Open danpovey opened 2 years ago

danpovey commented 2 years ago

Creating this issue from an email thread initiated by @ngoel17. Nagendra:

Hi Piotr and Daniel,

I notice that icefall stores transcripts using this. https://github.com/k2->fsa/icefall/blob/be1c86b06cbaa3b3d63f0b129ee54293176d95b5/icefall/utils.py#L311

It's kind of useless for later processing (such as with sclite) because the audio segment ID is missing from this output.

If the output is in CTM format, it's more usable for sclite, etc also. I am also wondering how I would (or could) use this to create >special supervisions in Lhotse? Sometimes I may want this to be the supervision of future training, and sometimes I would use this to filter the training data.
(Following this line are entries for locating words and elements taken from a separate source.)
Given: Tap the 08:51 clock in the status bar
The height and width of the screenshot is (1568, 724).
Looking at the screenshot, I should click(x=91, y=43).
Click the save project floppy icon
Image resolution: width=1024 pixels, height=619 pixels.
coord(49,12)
Is there a standard way of doing all this, which I haven't noticed yet? Nagendra

@pzelasko :

I think it’d be straightforward to add a method for SupervisionSet <=> CTM mapping (both ways) but I don’t believe anybody implemented it yet. In the decoding script you’d have to read out segment IDs from "cuts[i].supervisions[0].id” for i-th example in the mini-batch.

@ngoel17:

Thanks, Piotr, and also for the help earlier. I notice the order is preserved. Right now I just use that order because we are somewhat at the mercy of pytorch dataloader which could technically be allowed to re-arrange things. I like the idea that there could be multiple supervisions in a cut, but then I will always be looking for supervision[0] really and ignoring supervision[1] even if it exists. I am just thinking aloud. No need to reply unless I got it all wrong.

@pzelasko:

You got it all right actually :)

Re PyTorch dataloader: you can use lhotse.dataset.SimpleCutSampler(test_cuts, shuffle=True) as your sampler, and it will preserve the input order (i.e. the same one you have in the CutSet). It will be a bit less efficient to decode because there will be more padding though. You’d also likely need to set num_workers=0 or num_workers=1 in the DataLoader though, otherwise the cuts might get re-ordered via competing parallel workers.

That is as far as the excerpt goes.